CORTE DI CASSAZIONE Penale, Sez. 4°, 22 aprile 2025 (ud. 5/2/2025), Sentenza n. 15694 (Pres. Ciampi, Est. Bellini)

SICUREZZA SUL LAVORO – Responsabilità per infortunio sul lavoro – Interruzione del rapporto di causalità – Condotta imprudente del lavoratore – Criticità del sistema di sicurezza – Colpa del lavoratore – Comportamento abnorme – Comportamento estraneo al processo produttivo – Comportamento estraneo alle mansioni attribuite.

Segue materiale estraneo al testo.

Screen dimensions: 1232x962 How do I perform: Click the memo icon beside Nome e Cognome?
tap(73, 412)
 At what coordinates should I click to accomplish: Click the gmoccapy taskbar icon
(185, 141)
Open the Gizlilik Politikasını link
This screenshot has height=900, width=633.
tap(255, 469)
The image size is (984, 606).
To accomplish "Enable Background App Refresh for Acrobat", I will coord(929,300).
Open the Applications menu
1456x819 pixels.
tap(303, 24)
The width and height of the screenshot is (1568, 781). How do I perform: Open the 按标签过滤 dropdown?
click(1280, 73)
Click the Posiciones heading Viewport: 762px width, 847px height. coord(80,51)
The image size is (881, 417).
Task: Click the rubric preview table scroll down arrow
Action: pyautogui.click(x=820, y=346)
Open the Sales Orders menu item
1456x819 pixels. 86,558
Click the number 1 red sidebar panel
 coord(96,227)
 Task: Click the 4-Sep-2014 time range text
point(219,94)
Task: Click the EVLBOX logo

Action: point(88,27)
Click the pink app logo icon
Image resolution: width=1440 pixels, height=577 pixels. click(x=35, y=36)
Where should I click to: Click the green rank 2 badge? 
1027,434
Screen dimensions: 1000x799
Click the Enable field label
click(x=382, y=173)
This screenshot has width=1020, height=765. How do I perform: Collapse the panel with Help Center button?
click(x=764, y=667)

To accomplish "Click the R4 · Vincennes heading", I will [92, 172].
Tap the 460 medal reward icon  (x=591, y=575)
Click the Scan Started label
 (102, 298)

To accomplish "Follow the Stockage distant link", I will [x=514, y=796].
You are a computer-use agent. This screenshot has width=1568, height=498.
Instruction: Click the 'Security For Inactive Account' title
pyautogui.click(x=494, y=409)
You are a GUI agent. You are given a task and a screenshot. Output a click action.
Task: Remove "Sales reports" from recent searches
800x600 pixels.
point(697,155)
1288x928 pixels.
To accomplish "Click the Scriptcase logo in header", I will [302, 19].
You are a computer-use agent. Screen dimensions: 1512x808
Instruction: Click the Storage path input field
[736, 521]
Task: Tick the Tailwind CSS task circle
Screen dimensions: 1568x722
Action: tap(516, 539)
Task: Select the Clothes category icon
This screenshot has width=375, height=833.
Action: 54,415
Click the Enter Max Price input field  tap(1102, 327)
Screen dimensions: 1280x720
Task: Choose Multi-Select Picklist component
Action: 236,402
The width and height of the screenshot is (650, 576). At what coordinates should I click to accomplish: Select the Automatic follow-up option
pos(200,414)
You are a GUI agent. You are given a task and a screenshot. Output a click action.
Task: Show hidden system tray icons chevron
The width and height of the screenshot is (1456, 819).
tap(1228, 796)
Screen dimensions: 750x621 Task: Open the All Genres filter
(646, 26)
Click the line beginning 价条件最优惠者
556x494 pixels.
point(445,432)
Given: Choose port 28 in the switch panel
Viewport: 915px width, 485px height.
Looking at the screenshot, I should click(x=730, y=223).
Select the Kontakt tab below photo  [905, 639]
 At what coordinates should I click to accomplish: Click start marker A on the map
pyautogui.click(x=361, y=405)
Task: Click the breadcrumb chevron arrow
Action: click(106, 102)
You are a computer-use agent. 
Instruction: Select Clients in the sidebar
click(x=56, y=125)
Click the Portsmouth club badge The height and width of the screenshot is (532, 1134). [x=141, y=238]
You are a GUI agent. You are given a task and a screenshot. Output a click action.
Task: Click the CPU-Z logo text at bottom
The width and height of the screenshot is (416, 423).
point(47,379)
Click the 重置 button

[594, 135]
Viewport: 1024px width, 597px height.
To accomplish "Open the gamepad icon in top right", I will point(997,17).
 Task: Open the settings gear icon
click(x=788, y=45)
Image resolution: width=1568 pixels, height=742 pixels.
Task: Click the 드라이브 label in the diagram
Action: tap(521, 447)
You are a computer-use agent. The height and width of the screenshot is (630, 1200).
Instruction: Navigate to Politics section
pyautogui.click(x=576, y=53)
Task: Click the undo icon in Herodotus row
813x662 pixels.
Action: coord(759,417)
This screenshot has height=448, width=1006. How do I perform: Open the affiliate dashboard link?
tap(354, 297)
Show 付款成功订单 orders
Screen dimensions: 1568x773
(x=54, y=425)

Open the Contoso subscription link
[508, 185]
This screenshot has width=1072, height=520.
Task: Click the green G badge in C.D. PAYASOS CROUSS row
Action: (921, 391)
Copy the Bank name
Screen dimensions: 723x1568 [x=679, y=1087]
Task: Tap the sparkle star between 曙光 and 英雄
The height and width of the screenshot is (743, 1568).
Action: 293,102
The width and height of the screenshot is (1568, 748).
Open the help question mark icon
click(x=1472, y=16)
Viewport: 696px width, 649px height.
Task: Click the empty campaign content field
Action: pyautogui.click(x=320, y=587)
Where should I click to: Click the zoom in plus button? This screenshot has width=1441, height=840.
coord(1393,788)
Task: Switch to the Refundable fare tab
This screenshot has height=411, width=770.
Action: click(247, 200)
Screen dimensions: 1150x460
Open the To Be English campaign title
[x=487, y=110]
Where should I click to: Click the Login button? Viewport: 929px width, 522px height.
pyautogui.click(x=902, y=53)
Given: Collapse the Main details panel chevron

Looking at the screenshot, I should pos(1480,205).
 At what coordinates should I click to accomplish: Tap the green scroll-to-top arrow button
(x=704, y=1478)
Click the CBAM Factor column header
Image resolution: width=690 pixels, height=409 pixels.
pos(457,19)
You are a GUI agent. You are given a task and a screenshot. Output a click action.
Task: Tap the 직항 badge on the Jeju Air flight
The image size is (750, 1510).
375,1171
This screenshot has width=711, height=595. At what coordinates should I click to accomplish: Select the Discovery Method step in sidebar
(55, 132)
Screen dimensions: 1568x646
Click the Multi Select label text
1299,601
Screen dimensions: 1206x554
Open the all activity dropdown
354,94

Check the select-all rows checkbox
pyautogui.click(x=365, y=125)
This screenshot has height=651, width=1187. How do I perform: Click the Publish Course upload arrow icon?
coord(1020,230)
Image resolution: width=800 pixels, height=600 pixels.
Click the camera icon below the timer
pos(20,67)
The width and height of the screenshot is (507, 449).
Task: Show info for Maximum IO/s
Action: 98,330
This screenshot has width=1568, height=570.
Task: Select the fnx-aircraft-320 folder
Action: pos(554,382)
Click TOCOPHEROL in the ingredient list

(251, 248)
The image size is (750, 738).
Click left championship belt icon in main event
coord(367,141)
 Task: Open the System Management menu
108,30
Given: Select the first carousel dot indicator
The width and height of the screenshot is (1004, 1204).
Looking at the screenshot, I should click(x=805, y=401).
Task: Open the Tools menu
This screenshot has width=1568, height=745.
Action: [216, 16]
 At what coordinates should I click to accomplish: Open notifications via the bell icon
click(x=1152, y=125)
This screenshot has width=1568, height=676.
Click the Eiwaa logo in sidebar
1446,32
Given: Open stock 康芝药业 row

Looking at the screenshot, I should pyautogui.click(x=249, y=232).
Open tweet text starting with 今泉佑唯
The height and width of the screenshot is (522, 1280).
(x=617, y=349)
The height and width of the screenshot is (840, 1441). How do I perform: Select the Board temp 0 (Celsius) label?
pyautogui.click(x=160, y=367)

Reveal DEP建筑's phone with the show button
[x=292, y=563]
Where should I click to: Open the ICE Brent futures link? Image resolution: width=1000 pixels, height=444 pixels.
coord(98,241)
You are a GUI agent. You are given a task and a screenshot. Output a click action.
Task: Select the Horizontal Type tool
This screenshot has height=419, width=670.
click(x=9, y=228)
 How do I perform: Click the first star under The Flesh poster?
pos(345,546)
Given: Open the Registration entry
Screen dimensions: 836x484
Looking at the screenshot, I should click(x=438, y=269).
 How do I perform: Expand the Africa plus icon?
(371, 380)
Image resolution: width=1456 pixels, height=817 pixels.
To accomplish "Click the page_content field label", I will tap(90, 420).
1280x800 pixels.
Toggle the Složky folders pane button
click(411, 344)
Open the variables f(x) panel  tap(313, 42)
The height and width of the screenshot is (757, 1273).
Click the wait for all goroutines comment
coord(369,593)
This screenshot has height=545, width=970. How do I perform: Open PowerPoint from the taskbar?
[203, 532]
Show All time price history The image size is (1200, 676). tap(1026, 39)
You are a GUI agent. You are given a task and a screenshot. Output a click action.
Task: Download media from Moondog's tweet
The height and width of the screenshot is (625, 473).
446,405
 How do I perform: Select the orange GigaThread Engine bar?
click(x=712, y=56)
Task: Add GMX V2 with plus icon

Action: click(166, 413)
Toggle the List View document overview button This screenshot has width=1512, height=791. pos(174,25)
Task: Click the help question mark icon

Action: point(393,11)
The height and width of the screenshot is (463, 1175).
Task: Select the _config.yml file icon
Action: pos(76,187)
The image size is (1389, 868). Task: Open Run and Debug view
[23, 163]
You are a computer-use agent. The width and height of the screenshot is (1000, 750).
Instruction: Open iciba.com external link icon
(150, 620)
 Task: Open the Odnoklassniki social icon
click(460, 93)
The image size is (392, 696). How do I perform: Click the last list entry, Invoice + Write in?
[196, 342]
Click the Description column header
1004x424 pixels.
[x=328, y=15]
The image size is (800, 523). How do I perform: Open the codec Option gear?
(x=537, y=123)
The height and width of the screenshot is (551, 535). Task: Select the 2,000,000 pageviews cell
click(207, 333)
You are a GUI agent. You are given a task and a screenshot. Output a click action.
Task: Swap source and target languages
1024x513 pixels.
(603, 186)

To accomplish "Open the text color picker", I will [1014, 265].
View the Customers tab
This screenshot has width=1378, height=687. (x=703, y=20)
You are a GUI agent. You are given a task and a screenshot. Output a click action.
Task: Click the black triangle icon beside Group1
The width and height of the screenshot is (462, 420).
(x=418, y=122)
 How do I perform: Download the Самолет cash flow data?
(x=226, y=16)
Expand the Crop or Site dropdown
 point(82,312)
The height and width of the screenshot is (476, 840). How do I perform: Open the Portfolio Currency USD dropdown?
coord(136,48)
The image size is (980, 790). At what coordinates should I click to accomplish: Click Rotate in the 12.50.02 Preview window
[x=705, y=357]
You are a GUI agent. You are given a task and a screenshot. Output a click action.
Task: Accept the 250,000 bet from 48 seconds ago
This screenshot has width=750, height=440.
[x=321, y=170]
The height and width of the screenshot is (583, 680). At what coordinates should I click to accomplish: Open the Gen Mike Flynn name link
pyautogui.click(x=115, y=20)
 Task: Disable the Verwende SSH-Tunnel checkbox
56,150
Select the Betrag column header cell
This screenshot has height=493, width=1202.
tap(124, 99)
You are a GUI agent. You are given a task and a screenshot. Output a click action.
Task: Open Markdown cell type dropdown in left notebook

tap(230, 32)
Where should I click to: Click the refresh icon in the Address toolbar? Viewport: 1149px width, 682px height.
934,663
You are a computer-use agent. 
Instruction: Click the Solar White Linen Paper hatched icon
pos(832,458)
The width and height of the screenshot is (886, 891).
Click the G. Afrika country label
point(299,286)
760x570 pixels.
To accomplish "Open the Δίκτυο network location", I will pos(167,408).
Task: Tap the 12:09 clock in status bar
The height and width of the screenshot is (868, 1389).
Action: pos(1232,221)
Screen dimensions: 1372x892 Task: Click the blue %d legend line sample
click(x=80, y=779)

In tema di responsabilità per infortunio sul lavoro si applica il principio secondo cui l’interruzione del rapporto di causalità, sebbene in costanza della imprudente condotta del lavoratore non si realizza quando il sistema di sicurezza apprestato dal datore di lavoro presenti delle evidenti criticità. Invero, le disposizioni di sicurezza perseguono infatti il fine di tutelare il lavoratore anche dagli infortuni derivanti da sua colpa, onde l’area di rischio da gestire comprende il rispetto della normativa prevenzionale che si impone ai lavoratori, dovendo il datore di lavoro impedire l’instaurarsi, da parte degli stessi destinatari delle direttive di sicurezza, di prassi di lavoro non corrette e, come tali, latrici di possibili rischi per la sicurezza e la incolumità dei lavoratori. In tal senso, la colpa del lavoratore eventualmente concorrente con la violazione della normativa antinfortunistica addebitata ai soggetti tenuti ad osservarne le disposizioni, non esime questi ultimi dalle proprie responsabilità, poiché l’esistenza del rapporto di causalità tra la violazione e l’evento-morte o lesioni del lavoratore, che ne sia conseguito, può essere esclusa unicamente nei casi in cui sia provato che il comportamento del lavoratore fu abnorme, e che proprio questa abnormità abbia dato causa all’evento quando, per la sua stranezza ed imprevedibilità, non sia neppure collegato al segmento di lavorazione impegnato; in tema di causalità, la colpa del lavoratore, concorrente con la violazione della normativa antinfortunistica ascritta al datore di lavoro ovvero al destinatario dell’obbligo di adottare le misure di prevenzione, esime questi ultimi dalle loro responsabilità solo allorquando il comportamento anomalo del primo sia assolutamente estraneo al processo produttivo o alle mansioni attribuite, risolvendosi in un comportamento del tutto esorbitante ed imprevedibile rispetto al lavoro posto in essere, ontologicamente avulso da ogni ipotizzabile intervento e prevedibile scelta del lavoratore.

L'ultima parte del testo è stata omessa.